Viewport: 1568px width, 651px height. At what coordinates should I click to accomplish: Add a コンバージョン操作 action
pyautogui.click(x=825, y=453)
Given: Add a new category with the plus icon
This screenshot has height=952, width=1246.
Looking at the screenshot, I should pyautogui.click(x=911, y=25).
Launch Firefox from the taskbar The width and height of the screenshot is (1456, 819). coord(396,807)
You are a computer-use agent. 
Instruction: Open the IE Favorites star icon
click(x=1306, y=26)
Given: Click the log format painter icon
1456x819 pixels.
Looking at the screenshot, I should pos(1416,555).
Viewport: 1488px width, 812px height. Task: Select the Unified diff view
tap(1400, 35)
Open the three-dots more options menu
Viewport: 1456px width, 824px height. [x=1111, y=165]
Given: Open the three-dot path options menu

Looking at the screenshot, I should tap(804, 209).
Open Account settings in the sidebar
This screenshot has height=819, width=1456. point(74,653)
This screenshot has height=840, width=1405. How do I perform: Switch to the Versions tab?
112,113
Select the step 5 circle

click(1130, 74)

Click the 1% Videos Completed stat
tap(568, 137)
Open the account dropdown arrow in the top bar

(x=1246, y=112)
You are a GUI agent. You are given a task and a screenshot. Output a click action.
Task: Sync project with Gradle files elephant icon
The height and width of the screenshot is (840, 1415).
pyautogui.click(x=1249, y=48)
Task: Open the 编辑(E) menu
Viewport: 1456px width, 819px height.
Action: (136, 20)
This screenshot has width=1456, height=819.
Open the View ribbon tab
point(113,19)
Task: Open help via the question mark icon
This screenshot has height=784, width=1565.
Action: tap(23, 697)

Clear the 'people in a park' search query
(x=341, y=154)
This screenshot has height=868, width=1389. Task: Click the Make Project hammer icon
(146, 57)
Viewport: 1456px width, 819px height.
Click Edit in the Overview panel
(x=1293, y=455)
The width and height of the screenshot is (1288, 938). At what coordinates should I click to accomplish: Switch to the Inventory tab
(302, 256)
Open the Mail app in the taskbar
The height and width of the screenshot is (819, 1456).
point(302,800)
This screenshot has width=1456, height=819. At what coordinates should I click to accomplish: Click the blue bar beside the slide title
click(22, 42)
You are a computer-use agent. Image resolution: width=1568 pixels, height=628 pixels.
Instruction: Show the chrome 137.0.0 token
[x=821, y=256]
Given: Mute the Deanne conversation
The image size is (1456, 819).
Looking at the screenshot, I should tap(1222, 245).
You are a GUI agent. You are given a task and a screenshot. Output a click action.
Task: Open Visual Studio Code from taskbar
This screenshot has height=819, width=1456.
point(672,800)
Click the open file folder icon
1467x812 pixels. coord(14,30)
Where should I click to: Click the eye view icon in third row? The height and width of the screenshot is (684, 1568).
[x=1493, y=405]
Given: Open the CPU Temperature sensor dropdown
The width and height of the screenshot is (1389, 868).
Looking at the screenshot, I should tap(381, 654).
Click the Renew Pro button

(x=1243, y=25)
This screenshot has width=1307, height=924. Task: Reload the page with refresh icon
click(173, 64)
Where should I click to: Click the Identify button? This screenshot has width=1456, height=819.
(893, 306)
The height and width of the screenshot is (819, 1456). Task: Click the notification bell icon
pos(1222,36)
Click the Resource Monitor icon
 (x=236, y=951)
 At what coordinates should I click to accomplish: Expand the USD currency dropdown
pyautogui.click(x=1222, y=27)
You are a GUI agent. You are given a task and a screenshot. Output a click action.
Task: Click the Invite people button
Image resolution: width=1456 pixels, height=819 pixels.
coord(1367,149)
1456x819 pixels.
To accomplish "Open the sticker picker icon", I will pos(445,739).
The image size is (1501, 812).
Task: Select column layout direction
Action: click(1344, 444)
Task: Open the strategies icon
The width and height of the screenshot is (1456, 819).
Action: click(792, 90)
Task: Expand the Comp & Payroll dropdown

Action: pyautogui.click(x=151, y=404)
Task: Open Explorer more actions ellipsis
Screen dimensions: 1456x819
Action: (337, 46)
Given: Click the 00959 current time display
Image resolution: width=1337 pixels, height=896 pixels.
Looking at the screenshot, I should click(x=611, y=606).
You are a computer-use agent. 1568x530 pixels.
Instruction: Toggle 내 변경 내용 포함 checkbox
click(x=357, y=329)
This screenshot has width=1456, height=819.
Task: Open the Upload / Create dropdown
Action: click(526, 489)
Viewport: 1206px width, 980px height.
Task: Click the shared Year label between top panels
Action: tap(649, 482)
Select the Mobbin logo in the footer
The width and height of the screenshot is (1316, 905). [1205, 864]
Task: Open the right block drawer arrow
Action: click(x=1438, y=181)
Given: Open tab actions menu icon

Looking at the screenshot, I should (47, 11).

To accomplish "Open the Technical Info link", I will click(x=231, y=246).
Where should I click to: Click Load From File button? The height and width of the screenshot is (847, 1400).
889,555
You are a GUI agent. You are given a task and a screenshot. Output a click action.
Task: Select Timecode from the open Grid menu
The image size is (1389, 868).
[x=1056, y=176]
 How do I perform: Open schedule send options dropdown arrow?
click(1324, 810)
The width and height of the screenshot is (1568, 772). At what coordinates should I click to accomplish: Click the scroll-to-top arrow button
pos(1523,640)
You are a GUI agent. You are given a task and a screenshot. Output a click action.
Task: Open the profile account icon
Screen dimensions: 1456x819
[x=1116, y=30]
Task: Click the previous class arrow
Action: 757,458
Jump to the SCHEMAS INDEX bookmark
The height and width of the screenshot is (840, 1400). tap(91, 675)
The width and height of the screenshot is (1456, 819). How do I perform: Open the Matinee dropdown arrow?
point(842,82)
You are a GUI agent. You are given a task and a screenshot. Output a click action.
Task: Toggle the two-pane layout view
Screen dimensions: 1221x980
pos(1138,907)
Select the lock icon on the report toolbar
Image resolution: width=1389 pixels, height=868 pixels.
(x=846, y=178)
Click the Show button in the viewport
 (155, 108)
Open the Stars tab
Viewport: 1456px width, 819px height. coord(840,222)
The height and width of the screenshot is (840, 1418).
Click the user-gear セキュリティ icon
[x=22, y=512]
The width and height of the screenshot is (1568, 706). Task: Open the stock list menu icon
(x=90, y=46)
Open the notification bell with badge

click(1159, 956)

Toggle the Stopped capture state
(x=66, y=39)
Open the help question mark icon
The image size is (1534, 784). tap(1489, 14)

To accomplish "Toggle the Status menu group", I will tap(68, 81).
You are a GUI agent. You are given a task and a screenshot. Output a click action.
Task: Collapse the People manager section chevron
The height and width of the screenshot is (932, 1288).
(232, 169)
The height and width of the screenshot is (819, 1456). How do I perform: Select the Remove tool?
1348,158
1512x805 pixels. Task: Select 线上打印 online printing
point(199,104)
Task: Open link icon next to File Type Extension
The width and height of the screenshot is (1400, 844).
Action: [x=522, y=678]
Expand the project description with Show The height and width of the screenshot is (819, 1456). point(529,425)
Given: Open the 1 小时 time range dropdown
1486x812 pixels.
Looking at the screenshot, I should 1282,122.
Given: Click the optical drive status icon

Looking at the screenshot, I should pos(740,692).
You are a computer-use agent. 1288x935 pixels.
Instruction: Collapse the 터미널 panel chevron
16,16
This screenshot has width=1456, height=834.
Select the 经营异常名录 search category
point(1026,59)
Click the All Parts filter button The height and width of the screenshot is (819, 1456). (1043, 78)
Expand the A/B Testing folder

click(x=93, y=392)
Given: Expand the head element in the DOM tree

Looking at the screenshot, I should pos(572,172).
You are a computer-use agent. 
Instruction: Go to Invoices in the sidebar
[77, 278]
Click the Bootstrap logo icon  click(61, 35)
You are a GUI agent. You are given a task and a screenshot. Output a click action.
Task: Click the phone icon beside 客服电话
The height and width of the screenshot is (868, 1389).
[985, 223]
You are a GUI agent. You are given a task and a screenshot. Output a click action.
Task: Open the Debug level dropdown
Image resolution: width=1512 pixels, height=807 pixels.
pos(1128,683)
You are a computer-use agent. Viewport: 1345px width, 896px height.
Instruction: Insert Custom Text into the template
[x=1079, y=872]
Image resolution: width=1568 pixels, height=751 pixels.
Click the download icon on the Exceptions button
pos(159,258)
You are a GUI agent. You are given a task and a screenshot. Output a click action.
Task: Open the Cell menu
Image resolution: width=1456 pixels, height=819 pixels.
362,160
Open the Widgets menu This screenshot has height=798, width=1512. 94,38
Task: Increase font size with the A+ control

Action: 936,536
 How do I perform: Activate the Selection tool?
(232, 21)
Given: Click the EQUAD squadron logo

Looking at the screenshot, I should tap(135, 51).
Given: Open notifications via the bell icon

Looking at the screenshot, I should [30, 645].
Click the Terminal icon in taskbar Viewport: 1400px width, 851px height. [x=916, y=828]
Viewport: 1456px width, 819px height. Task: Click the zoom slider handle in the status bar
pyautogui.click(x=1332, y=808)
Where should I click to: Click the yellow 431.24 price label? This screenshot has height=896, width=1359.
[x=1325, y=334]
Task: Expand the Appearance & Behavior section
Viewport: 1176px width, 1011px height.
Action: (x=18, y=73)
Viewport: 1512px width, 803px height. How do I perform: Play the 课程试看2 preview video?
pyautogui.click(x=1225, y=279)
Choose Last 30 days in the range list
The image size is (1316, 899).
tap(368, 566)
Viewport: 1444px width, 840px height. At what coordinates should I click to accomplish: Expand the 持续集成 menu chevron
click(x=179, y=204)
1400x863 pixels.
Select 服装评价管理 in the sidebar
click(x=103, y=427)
+++
**Task**
After locating the line with "Given: Open tab actions menu icon" in the material above, return it and each line after it exactly, ending at the line with "Task: Open the profile account icon".

**Response to this task**
Given: Open tab actions menu icon

Looking at the screenshot, I should (47, 11).

To accomplish "Open the Technical Info link", I will click(x=231, y=246).
Where should I click to: Click Load From File button? The height and width of the screenshot is (847, 1400).
889,555
You are a GUI agent. You are given a task and a screenshot. Output a click action.
Task: Select Timecode from the open Grid menu
The image size is (1389, 868).
[x=1056, y=176]
 How do I perform: Open schedule send options dropdown arrow?
click(1324, 810)
The width and height of the screenshot is (1568, 772). At what coordinates should I click to accomplish: Click the scroll-to-top arrow button
pos(1523,640)
You are a GUI agent. You are given a task and a screenshot. Output a click action.
Task: Open the profile account icon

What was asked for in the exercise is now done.